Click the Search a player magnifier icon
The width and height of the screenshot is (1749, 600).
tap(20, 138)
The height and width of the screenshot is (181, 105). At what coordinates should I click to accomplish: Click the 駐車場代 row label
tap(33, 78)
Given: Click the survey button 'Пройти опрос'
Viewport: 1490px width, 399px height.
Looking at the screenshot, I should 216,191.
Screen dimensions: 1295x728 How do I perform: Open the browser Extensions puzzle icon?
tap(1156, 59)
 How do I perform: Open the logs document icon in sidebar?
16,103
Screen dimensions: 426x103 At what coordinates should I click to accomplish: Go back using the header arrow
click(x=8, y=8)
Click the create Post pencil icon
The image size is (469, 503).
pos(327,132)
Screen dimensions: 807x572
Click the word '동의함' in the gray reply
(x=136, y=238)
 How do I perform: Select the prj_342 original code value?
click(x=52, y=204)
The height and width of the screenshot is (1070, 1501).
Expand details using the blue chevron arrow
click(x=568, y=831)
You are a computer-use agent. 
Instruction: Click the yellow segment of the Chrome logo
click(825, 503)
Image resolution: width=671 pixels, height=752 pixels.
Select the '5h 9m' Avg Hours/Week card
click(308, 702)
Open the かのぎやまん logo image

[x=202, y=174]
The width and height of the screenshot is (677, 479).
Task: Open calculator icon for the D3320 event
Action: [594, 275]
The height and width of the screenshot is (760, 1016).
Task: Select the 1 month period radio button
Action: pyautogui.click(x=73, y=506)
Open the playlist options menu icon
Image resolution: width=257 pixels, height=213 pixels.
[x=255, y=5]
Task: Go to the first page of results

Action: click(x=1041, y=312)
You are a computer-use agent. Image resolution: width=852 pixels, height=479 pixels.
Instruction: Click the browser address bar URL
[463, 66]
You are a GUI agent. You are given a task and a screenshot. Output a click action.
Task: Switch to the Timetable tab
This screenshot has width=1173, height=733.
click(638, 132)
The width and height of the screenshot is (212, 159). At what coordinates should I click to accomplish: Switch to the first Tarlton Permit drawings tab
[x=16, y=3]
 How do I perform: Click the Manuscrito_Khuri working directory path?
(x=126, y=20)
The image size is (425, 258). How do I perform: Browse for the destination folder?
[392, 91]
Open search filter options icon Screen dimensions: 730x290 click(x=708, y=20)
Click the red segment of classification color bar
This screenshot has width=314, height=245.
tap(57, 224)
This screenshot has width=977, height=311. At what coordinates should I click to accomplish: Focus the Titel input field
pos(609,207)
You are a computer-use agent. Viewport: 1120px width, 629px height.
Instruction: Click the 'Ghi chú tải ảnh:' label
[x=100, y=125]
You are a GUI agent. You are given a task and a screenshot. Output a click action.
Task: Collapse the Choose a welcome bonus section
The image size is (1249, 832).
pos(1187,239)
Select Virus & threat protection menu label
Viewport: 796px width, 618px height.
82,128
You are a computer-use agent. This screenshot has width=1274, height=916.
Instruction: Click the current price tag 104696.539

□ □ □

__YOUR INSTRUCTIONS__. Show all lines above holding the word "agent".

__OUTPUT BELOW__.
You are a computer-use agent. 
You are a computer-use agent. Image resolution: width=852 pixels, height=479 pixels.
You are a GUI agent. You are given a task and a screenshot. Output a click action.
You are a computer-use agent. Viewport: 1120px width, 629px height.
You are a GUI agent. You are given a task and a screenshot. Output a click action.
You are a computer-use agent. This screenshot has width=1274, height=916.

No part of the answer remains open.